Competitive inhibition of lipolytic enzymes. IX. A comparative study on the inhibition of pancreatic phospholipases A 2 from different sources by ( R)-2-acylamino phospholipid analogues

Abstract

The inhibitory power ( Z) of a number of ( R)-l-alkyl-2-acylamino phospholipid analogues was determined for three mammalian phospholipases A 2 from pig, ox and horse pancreas. All three enzymes display a clear preference for anionic (phosphoglycol) inhibitors over the zwitterionic (phosphocholine) derivatives; this effect is most pronounced for the bovine enzyme. Upon variation of the 1-alkyl chain length, the bovine and equine phospholipases, like the porcine enzyme in previous studies, show an optimum in Z for a six-carbon alkyl group.

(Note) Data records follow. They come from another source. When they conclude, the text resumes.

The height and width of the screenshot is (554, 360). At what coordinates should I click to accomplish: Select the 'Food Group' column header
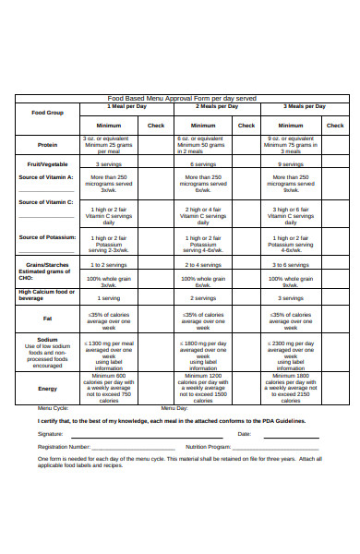click(47, 113)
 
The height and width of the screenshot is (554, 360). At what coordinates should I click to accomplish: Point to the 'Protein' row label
click(47, 145)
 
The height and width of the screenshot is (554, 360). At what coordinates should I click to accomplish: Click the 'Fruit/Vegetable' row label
click(47, 163)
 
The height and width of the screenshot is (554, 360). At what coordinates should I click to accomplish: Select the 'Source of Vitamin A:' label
click(46, 176)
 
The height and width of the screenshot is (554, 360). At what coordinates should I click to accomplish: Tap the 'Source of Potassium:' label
click(47, 237)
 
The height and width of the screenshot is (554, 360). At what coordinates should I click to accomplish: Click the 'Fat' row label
click(47, 319)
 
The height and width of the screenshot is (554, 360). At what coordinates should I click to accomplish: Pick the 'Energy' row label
click(47, 389)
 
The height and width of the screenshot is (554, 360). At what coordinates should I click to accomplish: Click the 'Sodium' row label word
click(47, 339)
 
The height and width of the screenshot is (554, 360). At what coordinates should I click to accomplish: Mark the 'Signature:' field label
click(51, 433)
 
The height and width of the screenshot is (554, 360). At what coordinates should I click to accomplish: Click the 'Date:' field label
click(244, 433)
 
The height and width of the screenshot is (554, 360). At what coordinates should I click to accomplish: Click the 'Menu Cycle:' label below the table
click(53, 407)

The introduction of a double bond in the 2-acylamino group generally improves the inhibitory power as compared with a fully saturated acyl chain. For the horse enzyme, the presence of an ( R)-2-undecenoylamino group in the phosphocholine- and phosphoglycol-containing inhibitors resulted in affinities which are nearly 4 and 5 orders of magnitude higher, respectively, than for the substrate molecule. Direct determination of the dissociation constant K i∗ of several inhibitors incorporated in a host lipid/water interface of non-inhibitory n-octadecenylphosphocholine micelles, was performed by ultraviolet difference spectroscopy. The progressive binding of a single inhibitor molecule into the active site of the three enzymes was followed quantitatively by an increasing tyrosine perturbation. With moderately strong competitive inhibitors ( Z values ranging from about 50 to 10 000), quantitative values for K i∗ were obtained. Extrapolation of the experimentally found linear relationship between Z and 1/ K i∗ yields predicted K i∗ numbers for the much stronger inhibitors with Z values betwee 10000 and 100000.